Schools, Colleges, and Other Educational Institutions:

  • Take the human right temperature of your school: Analyze the results and take action to improve.  Learn more with this Human Rights Friendly Schools Toolkit.
  • Have your classroom or school participate in the  Picture Human Rights Poster Contest for youth from ages 5-21.
  • Organize a UDHR “flash mob” at a school assembly or community gathering place (e.g., shopping center, train station, cafeteria, farmers market, sports event). Read it, sing it, perform it, distribute it.
  • Train students to teach the contents of the UDHR to other young people in schools, youth organizations, on the streets, and to the population in general.
  • Develop oral history projects. Have young people interview community elders, especially those born before 1948, about their experience of human rights (e.g., how are their lives different because of the UDHR?).

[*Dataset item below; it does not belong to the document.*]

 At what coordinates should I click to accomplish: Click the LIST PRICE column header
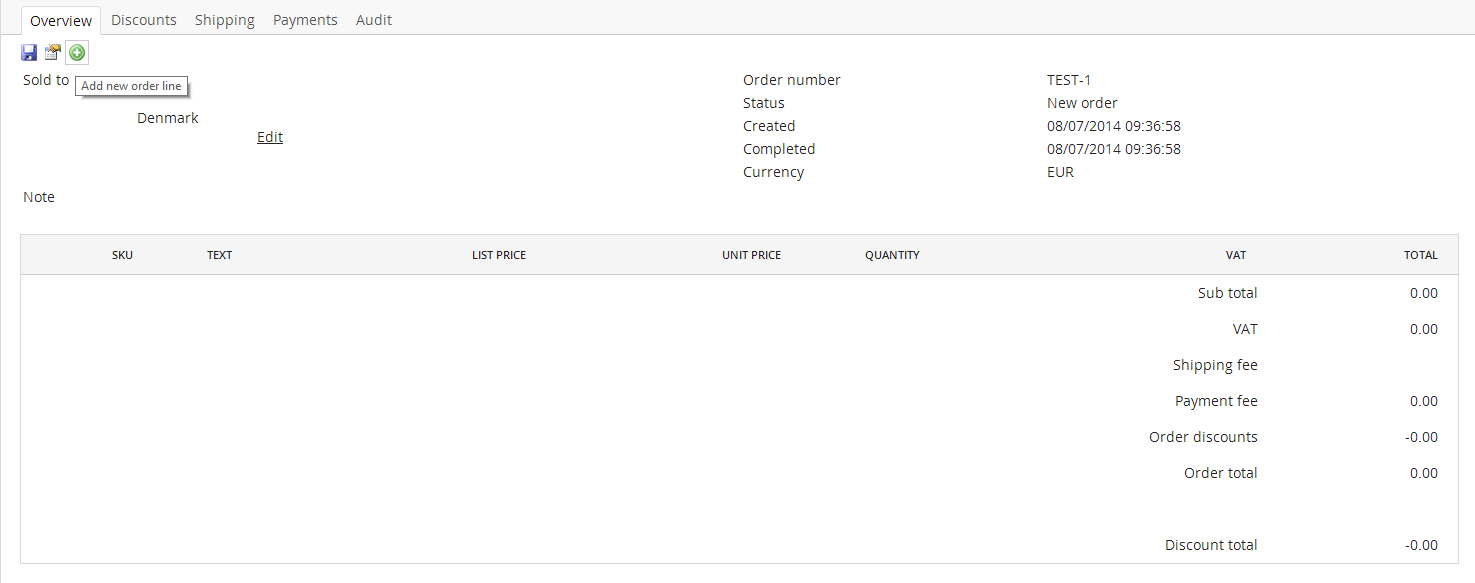pyautogui.click(x=499, y=255)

Publish, broadcast, or develop these into dramatic presentations.
  • Sponsor art, video, and writing competitions on the UDHR with the winners’ work being published, printed on calendars, added to an on-line gallery, or otherwise widely distributed.
  • Organize street theatre, dance, and other popular presentations relating to the UDHR and human rights created and presented by youth for a variety of audiences.
  • Organize workshops, seminars, lectures, debates, exhibits, and symposia on human rights inside and outside the institution.
  • Translate the UDHR into every language spoken in the community and publish copies of these translations.

 

 Community Institutions:

  • Local Human Rights Day: Get the city council to declare December 10 a public holiday (and each year from 2018 onwards).
  • Engage libraries to distribute UDHR bookmarks and display UDHR posters and human rights reading lists for adults, youth, and children.
  • Encourage religious communities to promote human rights education and plan activities around the UDHR, including distributing the UDHR and reading the UDHR aloud at December services.
  • Encourage civic organizations to sponsor or underwrite UDHR 70th Anniversary celebrations and human rights education activities, including distributing and reading the UDHR aloud at their meetings.
  • Encourage school districts to offer teacher workshops on human rights.

 

 Media and Internet:

  • Establish a regular human rights space in printed and electronic publications and radio programming for UDHR 70th Anniversary information and commentary (e.g., an on-going section for essays, editorials, comments from people of all ages, stories about national and international human rights). Publish a series of essays and editorials that present local issues through the lens of UNHR articles. Run public service announcements about the UDHR.
  • Publish the UDHR in all local media on 10 December 2018 and 2019, including school and college newspapers, local radio stations, church bulletins, organizational newsletters.
  • Host a UDHR call-in show: Focus on a specific article of the UDHR every week. Discuss it and Invite members of the community to add their comments and questions.

 

 Cultural Institutions:

  • Sponsor lecture series, concerts, exhibits and other cultural events relating to the UDHR and human rights education. Use local festivals and celebrations (multicultural, arts and music, etc.) to promote the Declaration through the arts.
  • Commission UDHR-related artworks (a musical composition, a play, a film, a video, a dance, a graphic novel, a mural).